Following the epidemiological emergency arising from the COVID-19 pandemic, the Italian Government has ordered containment measures for many public services, including the education sector. Among the measures included was advice to educators to implement “distance learning activities”.
The Federazione Lavoratori della Conoscenza-CGIL (FLC-CGIL) has responded by highlighting how distance learning is an emergency tool and cannot replace the teacher/student educational relationship. In response to the Government’s measures, the union launched a manifesto entitled “Distant, but not too far – School in the time of COVID-19 – Manifesto for an inclusive education”.
Shaping the future
In a letter, dated 5 May, to its members, FLC-CGIL leaders Graziamaria Pistorino and Claudio Franchi said: “We are living hard times. We worry about our own lives, about our children, our friends, our society. The pandemic suddenly interrupted our ordinary life, with huge consequences for all countries, both at economic and social levels. But we, as trade unionists, need to bridge the gap and, at the same time, we need to defend society as a whole. Our battlefield is the education system.
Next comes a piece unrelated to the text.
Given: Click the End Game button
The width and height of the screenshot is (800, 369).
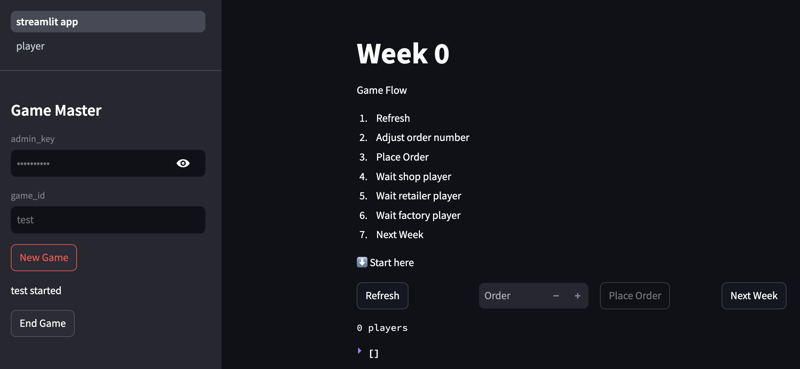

We choose it since, for us, it is via the education system that the future, a future for everyone, is shaped.”
The FLC-CGIL Manifesto focuses on seven key areas:• During an emergency crisis, contacts with pupils must be safeguarded to ensure value and continuity of the educational relationship.• Teaching must remain education for students’ critical abilities and citizenship.• Distance teaching, an emergency tool, cannot replace the educational relationship between educators and students.• Technologies and media are tools, not a panacea.• Unequal access to remote education must be avoided.• Collective elements in education protected: schools’ autonomy and collegial bodies.• Comprehensive and constructive evaluation of students’ performances.
Focusing on teacher professionalism, the FLC-CGIL leaders added that “as teachers, we undertook the responsibility to keep on teaching, in whatever situation, whether present or at a distance. In these times of crisis, we want to build an opportunity for teachers’ professionalism to become a value of freedom and democracy. We are now facing a large worldwide dispute on distance learning, whether it is good or bad, whether it is going to be the future or not.”
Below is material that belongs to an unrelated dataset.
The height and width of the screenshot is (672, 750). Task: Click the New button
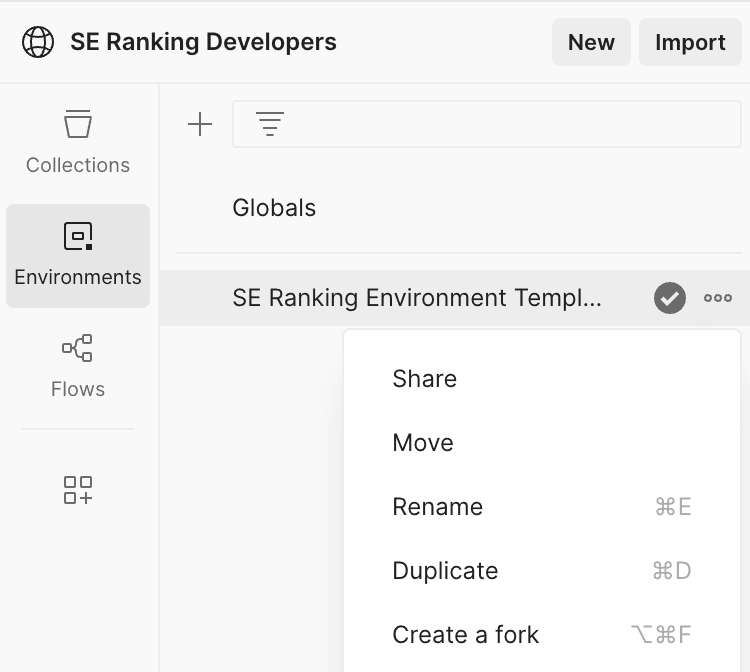pyautogui.click(x=591, y=42)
They also acknowledged that, to find an adequate solution for education during the public health crisis, a joint effort is needed from pedagogists, psychologists, philosophers, and education specialists.
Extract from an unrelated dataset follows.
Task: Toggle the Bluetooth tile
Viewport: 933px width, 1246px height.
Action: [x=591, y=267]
With the Manifesto for an inclusive education, “we want to talk about real educational relationships, technology as a tool, collegiality, as well as dangers like discrimination,” they stressed.
The union letter to members concluded by urging pedagogists, psychologists, philosophers and, above all, teachers to sign this manifesto. Such an action would “contribute to the ongoing debate in our country, so that teaching continues to belong to the most important scientific and cultural advancements, with prestigious roots and ramifications in our country, and should not be transformed into profitable market operations leading to increasing inequality”.
The FLC-CGIL will then deliver the signed manifesto to the Italian Ministry of Education.